Focal seizure is the most frequent presenting symptom of cerebral ganglioglioma (occurring in greater than 75% of patients), and long-standing epilepsy is not uncommon; in fact, ganglioglioma represents 1 of the most common epilepsy-associated tumors and even may be an incidental finding on temporal lobectomies performed for epilepsy management (Moris et al Epilepsia 1998). Otherwise, the locus of the ganglioglioma in the brain often determines the presenting symptoms or signs. In posterior fossa gangliogliomas, obstructive hydrocephalus, with symptoms of increased intracranial pressure such as headache or depressed consciousness, is the most frequent presentation.
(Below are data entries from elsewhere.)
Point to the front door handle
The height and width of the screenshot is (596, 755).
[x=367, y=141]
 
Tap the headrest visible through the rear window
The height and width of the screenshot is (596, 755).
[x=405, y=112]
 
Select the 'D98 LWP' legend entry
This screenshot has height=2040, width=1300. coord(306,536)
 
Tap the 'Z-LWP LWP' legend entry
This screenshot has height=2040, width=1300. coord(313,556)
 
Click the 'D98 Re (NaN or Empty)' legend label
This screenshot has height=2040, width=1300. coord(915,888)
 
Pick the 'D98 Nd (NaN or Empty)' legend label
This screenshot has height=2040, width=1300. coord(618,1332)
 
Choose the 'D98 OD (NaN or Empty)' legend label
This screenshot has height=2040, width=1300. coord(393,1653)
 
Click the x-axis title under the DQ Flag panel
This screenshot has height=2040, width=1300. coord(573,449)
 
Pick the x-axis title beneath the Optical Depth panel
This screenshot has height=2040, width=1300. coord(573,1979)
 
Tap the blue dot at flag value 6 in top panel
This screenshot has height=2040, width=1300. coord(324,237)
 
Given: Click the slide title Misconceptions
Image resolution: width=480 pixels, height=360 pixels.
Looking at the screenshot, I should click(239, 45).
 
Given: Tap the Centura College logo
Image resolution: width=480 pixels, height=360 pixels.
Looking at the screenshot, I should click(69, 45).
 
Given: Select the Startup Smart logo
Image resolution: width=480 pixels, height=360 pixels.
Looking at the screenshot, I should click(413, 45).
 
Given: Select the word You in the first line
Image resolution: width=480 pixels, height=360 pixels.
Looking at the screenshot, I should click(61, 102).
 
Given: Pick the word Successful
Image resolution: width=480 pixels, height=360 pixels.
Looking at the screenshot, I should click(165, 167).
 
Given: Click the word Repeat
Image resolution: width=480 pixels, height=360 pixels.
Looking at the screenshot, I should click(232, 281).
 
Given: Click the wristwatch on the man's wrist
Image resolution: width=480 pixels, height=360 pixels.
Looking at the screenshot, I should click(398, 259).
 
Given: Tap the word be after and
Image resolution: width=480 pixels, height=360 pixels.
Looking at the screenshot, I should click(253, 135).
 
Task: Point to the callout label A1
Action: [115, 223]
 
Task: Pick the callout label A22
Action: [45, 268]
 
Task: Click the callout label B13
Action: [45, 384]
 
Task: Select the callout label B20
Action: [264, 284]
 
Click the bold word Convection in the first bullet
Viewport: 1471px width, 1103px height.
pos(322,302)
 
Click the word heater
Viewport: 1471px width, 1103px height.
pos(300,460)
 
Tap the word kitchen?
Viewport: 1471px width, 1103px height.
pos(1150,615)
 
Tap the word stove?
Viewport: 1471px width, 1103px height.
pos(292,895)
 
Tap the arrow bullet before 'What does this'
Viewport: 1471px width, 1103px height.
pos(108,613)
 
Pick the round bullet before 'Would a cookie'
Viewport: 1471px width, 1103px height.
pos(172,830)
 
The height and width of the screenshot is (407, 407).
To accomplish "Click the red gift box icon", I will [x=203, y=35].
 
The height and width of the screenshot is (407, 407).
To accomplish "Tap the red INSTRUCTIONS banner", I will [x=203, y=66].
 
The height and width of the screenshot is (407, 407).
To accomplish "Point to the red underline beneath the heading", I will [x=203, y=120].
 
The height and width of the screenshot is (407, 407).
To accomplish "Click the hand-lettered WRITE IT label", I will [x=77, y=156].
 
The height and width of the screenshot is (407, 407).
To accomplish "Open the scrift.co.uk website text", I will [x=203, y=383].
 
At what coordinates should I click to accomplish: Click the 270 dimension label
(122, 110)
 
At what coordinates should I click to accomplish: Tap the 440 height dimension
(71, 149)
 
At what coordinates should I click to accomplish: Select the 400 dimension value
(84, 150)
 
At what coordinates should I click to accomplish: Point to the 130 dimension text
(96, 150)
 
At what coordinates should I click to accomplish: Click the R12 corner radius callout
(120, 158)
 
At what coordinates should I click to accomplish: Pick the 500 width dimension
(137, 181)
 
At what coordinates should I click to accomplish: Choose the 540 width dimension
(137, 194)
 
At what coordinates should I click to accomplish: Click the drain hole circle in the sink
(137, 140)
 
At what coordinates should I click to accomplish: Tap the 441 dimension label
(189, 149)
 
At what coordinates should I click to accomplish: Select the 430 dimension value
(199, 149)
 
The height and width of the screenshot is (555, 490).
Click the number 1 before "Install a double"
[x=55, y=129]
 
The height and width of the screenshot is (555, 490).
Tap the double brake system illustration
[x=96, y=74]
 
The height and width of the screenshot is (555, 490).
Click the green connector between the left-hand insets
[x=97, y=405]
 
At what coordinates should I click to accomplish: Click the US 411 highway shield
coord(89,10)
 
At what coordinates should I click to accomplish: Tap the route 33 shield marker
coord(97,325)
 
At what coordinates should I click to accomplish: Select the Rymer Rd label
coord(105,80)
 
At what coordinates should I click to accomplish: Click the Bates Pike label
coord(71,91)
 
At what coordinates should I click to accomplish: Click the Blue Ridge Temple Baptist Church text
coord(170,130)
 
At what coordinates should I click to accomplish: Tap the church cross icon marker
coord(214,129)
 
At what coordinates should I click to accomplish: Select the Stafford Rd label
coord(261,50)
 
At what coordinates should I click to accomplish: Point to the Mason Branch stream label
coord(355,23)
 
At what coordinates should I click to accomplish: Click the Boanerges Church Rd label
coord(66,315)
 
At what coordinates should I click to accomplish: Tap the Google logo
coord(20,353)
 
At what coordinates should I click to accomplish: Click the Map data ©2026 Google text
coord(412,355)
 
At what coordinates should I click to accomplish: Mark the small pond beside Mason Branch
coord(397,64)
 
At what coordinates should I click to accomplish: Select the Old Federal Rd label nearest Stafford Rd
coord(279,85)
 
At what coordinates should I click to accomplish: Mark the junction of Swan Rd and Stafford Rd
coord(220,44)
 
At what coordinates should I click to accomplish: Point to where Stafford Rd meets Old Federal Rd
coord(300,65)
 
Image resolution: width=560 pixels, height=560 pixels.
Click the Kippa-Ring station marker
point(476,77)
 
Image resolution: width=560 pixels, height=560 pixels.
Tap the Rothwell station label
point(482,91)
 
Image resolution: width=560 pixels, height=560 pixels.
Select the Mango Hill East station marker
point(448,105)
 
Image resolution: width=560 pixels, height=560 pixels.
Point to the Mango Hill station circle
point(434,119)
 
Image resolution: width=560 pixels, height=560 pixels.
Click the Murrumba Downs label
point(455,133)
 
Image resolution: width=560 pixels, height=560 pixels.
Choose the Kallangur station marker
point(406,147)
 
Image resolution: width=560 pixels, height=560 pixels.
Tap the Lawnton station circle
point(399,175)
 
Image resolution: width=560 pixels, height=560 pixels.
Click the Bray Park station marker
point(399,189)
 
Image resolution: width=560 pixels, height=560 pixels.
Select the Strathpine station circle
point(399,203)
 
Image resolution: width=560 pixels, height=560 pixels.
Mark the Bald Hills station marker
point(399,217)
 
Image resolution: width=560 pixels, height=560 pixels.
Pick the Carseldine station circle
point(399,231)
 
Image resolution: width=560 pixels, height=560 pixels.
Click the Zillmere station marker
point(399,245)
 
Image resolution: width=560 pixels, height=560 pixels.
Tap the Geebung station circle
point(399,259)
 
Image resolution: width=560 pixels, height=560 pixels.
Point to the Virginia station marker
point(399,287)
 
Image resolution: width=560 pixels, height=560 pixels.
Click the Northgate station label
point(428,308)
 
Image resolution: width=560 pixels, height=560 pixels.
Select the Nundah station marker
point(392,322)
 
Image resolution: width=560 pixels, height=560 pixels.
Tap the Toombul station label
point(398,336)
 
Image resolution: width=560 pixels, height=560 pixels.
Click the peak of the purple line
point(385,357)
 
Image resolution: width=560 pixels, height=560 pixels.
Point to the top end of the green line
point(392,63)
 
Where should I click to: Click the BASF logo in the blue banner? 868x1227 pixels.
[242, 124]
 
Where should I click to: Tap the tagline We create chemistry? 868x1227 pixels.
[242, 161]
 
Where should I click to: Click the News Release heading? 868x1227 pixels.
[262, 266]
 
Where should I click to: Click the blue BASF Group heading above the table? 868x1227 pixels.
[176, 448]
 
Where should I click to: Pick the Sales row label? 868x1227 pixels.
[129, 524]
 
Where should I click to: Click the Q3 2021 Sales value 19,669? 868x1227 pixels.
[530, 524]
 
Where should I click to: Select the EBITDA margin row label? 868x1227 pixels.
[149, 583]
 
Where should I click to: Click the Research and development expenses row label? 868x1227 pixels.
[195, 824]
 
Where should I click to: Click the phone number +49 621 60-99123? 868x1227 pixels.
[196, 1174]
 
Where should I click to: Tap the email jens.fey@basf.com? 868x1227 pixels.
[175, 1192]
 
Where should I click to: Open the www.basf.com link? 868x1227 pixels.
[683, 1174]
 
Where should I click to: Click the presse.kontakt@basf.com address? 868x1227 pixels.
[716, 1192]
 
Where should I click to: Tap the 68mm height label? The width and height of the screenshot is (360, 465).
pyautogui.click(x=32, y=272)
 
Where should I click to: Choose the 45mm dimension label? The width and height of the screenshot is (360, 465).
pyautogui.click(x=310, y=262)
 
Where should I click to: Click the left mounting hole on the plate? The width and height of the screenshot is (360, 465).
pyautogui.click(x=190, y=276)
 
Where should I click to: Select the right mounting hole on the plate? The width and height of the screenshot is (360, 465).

For spinal gangliogliomas, the most common presenting symptoms are back pain and extremity weakness (08).
Prognostic factors associated with aggressive behavior include grade III histology, older age, and loss of p16 or CDKN2A mutation (41).
LT, a 30-year-old, right-handed mechanical engineer, had a history of focal seizures since 12 years of age; these seizures were characterized by odd smell, spreading discomfort, and “déjà-vu” lasting less than a minute, with postictal anxiety and no altered consciousness. Seizure frequency increased over the years from a few annually to a few daily and went unmanaged.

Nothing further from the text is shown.